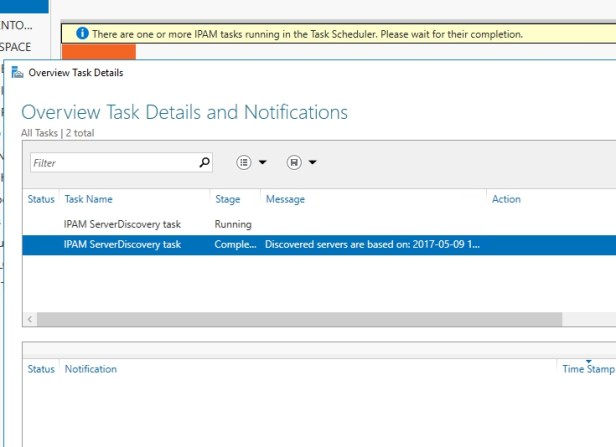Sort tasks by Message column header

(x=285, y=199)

_ _ _ _

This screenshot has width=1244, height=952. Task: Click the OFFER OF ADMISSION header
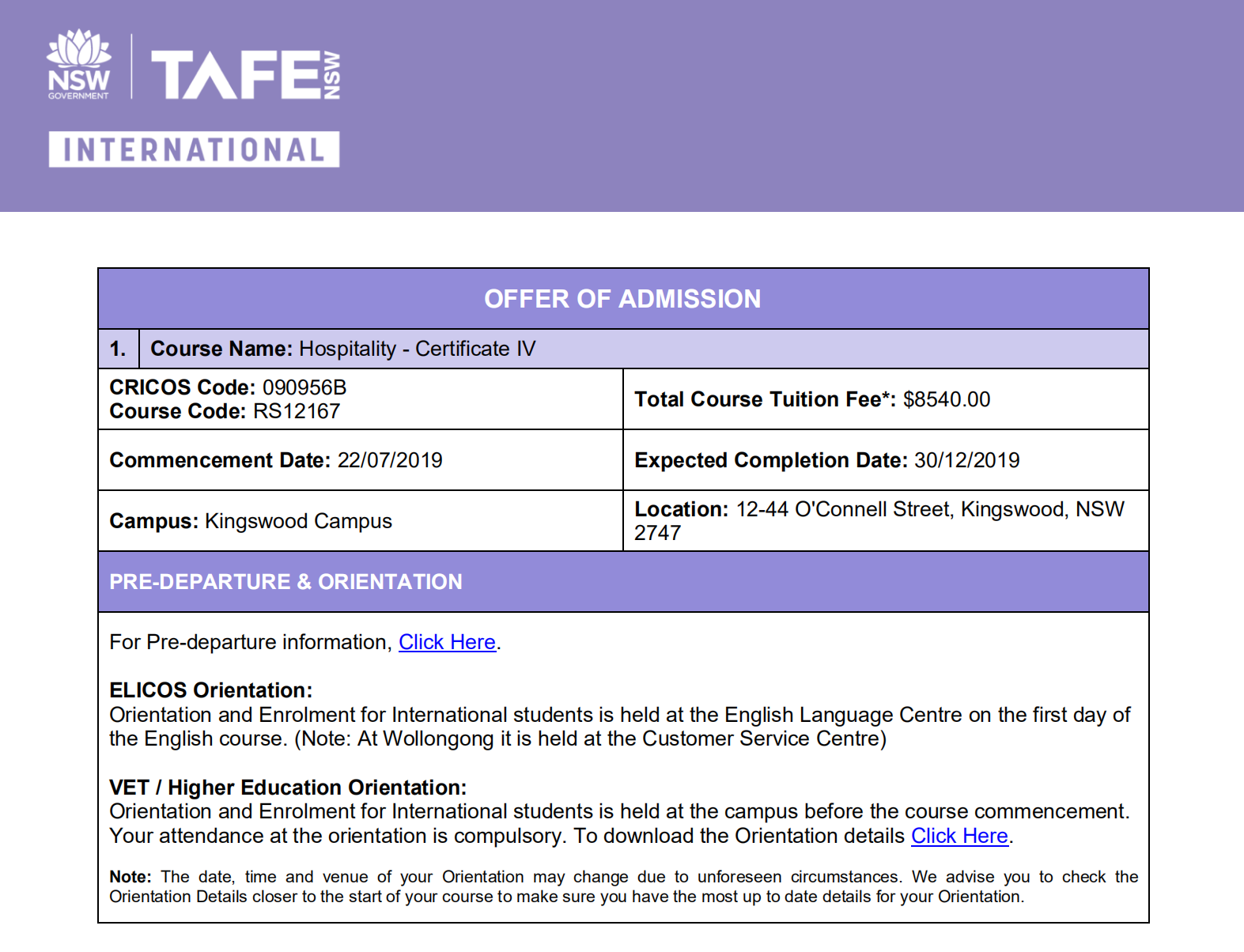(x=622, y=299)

_ _ _ _

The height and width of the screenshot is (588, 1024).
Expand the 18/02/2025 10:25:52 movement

_ _ _ _

The task: Copy verbatim, from the listing above, each line from the one containing "The height and" down to the one containing "Expand the 18/02/2025 10:25:52 movement", inclusive.

Answer section:
The height and width of the screenshot is (588, 1024).
Expand the 18/02/2025 10:25:52 movement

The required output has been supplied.